Instructions for the task - Look through the entries below. Say how many lines include "Ember", with nothing added.

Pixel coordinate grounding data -
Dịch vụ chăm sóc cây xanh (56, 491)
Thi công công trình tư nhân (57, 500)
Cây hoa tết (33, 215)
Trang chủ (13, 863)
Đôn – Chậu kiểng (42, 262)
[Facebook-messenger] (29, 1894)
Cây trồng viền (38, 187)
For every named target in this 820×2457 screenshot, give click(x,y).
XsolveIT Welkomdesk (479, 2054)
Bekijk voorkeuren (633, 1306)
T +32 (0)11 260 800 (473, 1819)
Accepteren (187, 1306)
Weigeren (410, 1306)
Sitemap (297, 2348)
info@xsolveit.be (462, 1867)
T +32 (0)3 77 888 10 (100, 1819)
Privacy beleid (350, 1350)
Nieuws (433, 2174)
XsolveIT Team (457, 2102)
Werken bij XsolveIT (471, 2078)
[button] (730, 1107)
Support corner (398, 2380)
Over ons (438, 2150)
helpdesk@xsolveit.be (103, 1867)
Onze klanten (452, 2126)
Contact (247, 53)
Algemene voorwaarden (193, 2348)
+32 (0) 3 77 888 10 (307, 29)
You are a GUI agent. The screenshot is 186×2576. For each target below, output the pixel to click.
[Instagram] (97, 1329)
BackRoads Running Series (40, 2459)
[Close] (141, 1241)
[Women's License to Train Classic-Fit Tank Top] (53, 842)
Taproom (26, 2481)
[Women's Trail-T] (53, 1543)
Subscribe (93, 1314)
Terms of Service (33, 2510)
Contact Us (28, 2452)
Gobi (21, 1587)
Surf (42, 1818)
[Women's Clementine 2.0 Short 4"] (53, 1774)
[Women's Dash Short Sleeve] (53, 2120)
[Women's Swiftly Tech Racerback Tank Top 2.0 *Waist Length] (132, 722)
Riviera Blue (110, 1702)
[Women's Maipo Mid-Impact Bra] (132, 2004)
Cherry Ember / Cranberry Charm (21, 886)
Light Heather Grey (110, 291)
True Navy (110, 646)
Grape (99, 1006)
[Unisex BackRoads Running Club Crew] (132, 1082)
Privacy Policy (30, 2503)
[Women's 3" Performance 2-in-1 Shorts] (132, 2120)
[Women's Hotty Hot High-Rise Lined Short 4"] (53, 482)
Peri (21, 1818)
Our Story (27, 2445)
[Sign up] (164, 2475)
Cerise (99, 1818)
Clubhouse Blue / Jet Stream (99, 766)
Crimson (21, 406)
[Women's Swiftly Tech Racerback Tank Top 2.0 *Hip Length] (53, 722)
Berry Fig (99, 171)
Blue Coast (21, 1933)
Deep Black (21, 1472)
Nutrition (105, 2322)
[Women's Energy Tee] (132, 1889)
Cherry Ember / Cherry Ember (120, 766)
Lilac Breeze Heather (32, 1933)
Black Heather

Response to the exercise - 2